# How to complete this task
Repeat each of these records exactly.

[Extracted data entries]
········
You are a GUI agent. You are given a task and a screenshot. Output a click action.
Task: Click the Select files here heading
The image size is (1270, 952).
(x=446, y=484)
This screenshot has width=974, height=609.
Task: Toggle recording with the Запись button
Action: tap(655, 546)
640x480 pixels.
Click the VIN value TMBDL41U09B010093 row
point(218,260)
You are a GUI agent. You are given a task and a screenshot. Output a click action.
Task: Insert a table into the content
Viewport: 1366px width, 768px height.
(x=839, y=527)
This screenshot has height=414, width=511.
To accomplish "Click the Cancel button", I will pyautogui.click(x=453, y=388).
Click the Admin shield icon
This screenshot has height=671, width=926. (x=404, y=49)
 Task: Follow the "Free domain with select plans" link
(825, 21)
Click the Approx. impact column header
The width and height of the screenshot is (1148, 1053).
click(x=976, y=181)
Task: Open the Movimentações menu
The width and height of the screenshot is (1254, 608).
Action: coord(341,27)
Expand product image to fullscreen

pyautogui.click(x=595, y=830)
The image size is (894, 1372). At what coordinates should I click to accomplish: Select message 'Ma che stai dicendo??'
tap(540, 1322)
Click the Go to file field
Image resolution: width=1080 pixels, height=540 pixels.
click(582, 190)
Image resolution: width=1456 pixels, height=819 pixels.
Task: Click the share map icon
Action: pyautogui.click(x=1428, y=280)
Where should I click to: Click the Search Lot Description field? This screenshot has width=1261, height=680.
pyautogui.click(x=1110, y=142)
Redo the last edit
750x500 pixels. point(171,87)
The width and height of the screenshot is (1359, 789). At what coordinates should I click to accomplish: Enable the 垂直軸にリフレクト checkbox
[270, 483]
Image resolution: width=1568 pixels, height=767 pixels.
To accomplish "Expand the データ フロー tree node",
········
# Solution to the problem
You are a GUI agent. You are given a task and a screenshot. Output a click action.
Task: Click the Select files here heading
The image size is (1270, 952).
(x=446, y=484)
This screenshot has width=974, height=609.
Task: Toggle recording with the Запись button
Action: tap(655, 546)
640x480 pixels.
Click the VIN value TMBDL41U09B010093 row
point(218,260)
You are a GUI agent. You are given a task and a screenshot. Output a click action.
Task: Insert a table into the content
Viewport: 1366px width, 768px height.
(x=839, y=527)
This screenshot has height=414, width=511.
To accomplish "Click the Cancel button", I will pyautogui.click(x=453, y=388).
Click the Admin shield icon
This screenshot has height=671, width=926. (x=404, y=49)
 Task: Follow the "Free domain with select plans" link
(825, 21)
Click the Approx. impact column header
The width and height of the screenshot is (1148, 1053).
click(x=976, y=181)
Task: Open the Movimentações menu
The width and height of the screenshot is (1254, 608).
Action: coord(341,27)
Expand product image to fullscreen

pyautogui.click(x=595, y=830)
The image size is (894, 1372). At what coordinates should I click to accomplish: Select message 'Ma che stai dicendo??'
tap(540, 1322)
Click the Go to file field
Image resolution: width=1080 pixels, height=540 pixels.
click(582, 190)
Image resolution: width=1456 pixels, height=819 pixels.
Task: Click the share map icon
Action: pyautogui.click(x=1428, y=280)
Where should I click to: Click the Search Lot Description field? This screenshot has width=1261, height=680.
pyautogui.click(x=1110, y=142)
Redo the last edit
750x500 pixels. point(171,87)
The width and height of the screenshot is (1359, 789). At what coordinates should I click to accomplish: Enable the 垂直軸にリフレクト checkbox
[270, 483]
Image resolution: width=1568 pixels, height=767 pixels.
To accomplish "Expand the データ フロー tree node",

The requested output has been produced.